После ее смерти я осталась одна. Мама работала с утра до позднего вечера. Должна была. В нашем маленьком городе имелся свой педагогический институт, каждый год выпускавший по нескольку сот учителей, и все женщины. Ехать по распределению никто не хотел. Переизбыток учителей в городе был такой, что, даже имея, как моя мама, красный диплом, найти работу по специальности становилось невозможно. Десять лет она проработала пионервожатой и по совместительству воспитателем в детском доме-интернате. Но, даже работая на двух работах, она получала меньшую зарплату, чем обыкновенный школьный учитель.

Она часто шутила, что порядочной женщине в нашем городе остается лишь сводить концы с концами, стоять на своем и брать себя в руки. Мы сводили концы с концами, поэтому нанять мне няню мама не могла. Я научилась все делать сама: заплетала косички, шла в детский сад, возвращалась, вместо ужина ела черный хлеб с подсолнечным маслом и ждала, ждала, ждала того момента, когда мама вернется с работы и начнется жизнь. Но, вернувшись, она хотела только спать. Что-то жевала всухомятку и ложилась. Я изо всех сил пыталась растянуть свое счастье с ней вдвоем и со своей раскладушки теребила ее вопросами. Мама пыталась отвечать, но засыпала на полуслове.
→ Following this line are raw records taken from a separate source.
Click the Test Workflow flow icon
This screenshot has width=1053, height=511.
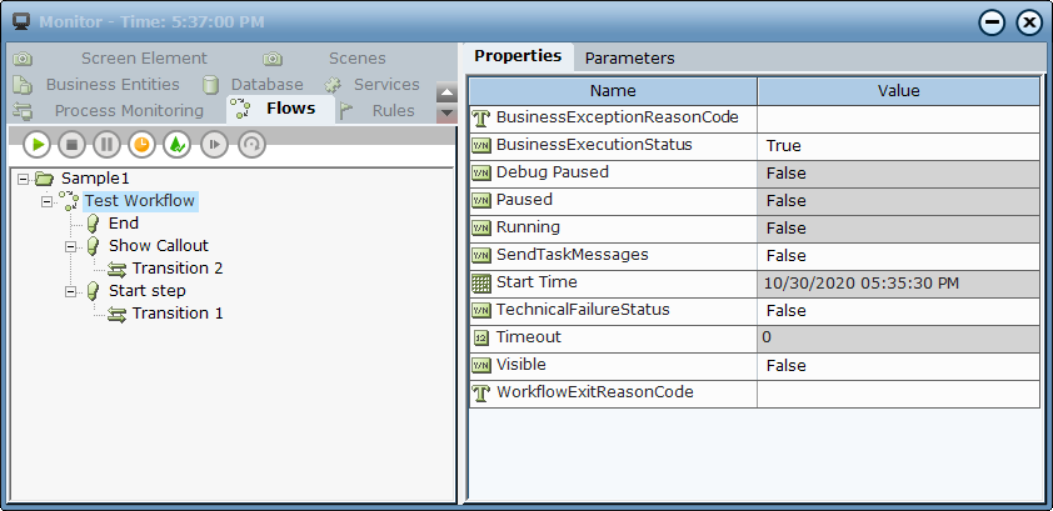68,201

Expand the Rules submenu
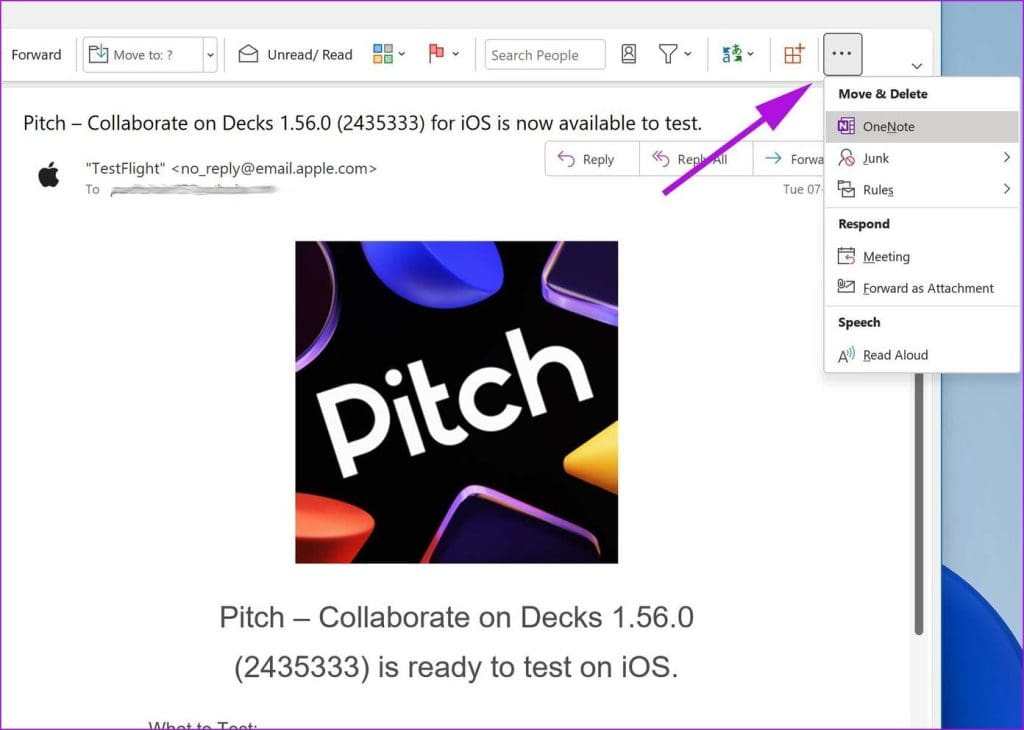[x=877, y=189]
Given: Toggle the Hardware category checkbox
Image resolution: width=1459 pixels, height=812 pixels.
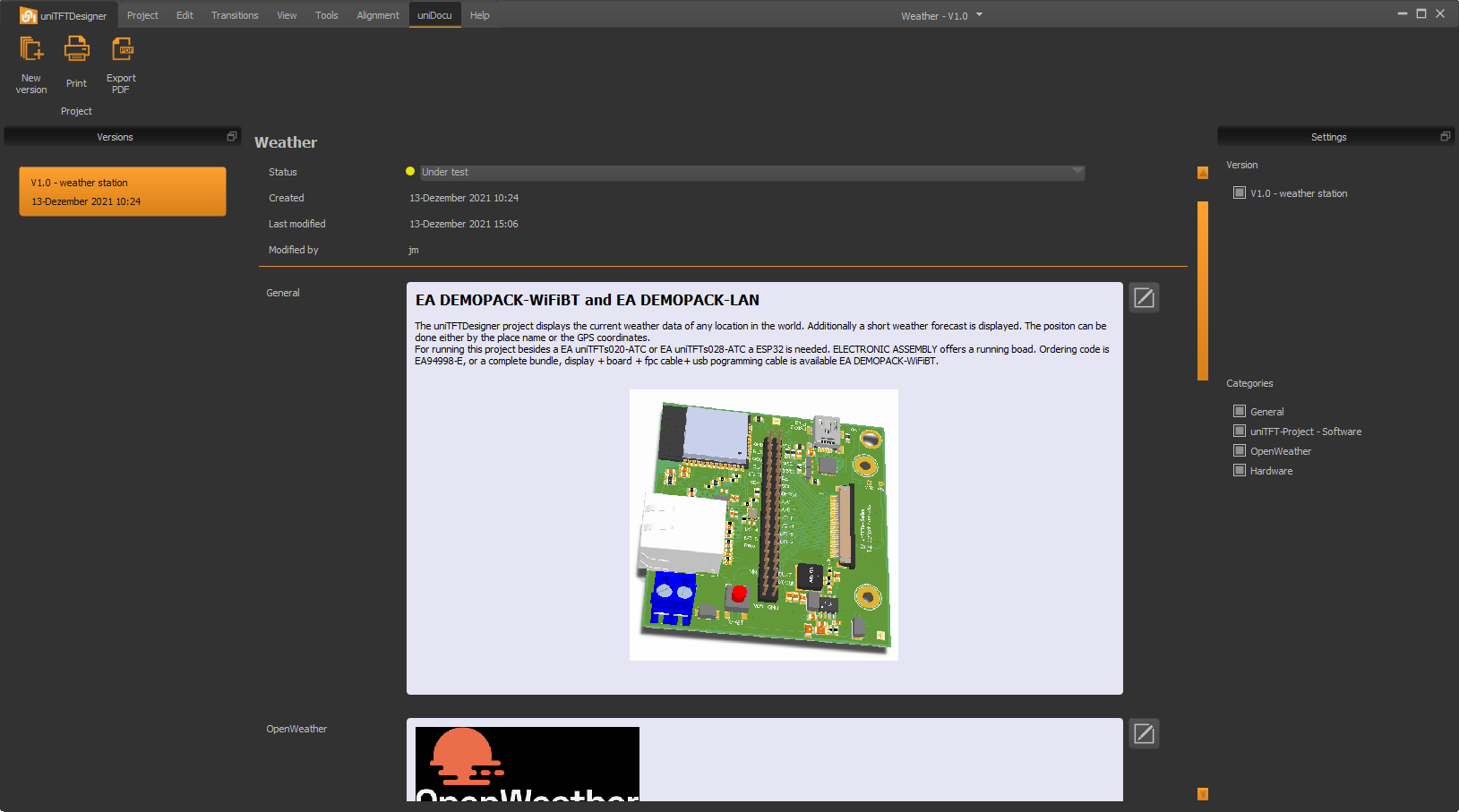Looking at the screenshot, I should (1240, 471).
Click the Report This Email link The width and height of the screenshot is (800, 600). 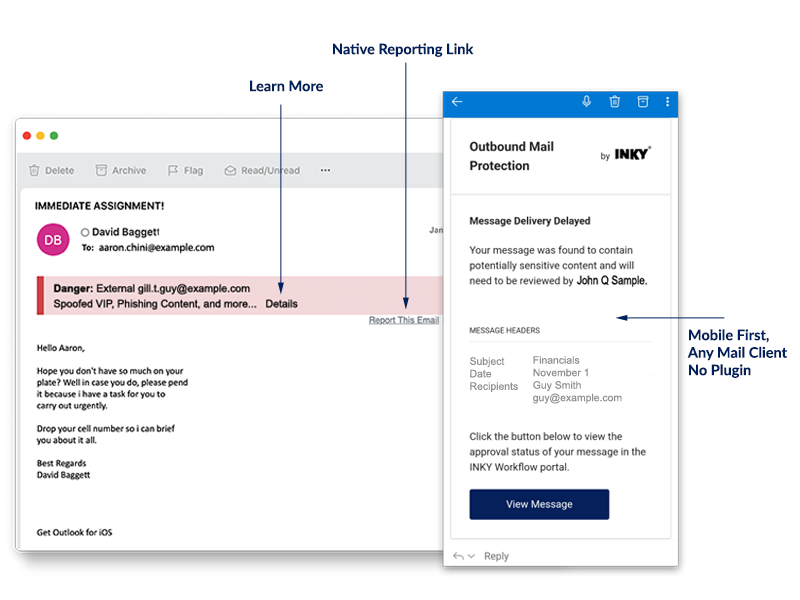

С этого момента для меня начинались настоящие мучения. Я боялась, что, уснув, она уже не проснется. Изо всех сил я прислушивалась к ее дыханию, чтобы в тот момент, когда оно прервется, разбудить, спасти, не дать умереть. Страх не давал мне спать. Я недосыпала, почти не ела, много болела. Боясь потерять работу, мама не брала больничные, и ей приходилось просить то одну, то другую соседку за мной присмотреть. За небольшую плату те соглашались. Молодые работали, дома сидели одни старухи. На пенсию прожить было трудно, вот они и не упускали случая подработать, чтобы было что отложить на похороны.

Максимовна

Я знала, что старухи когда-то, как и я, были маленькими, потом повзрослели, состарились. Впереди у них была только смерть. Этой близостью к смерти они наводили на меня ужас. У них были редкие гнилые зубы, седые волосы, глубокие морщины, раздавленные жизнью тела. От меня их отделяла пропасть. И не только потому, что я была ребенком, но и потому, что я была чужим ребенком, а чужих любить у них сил не было. Я их тоже не любила, особенно твердую, безрадостную, как сухарь, Максимовну. Ее невозможно было разжалобить. От нее не исходило ни дуновения душевного тепла.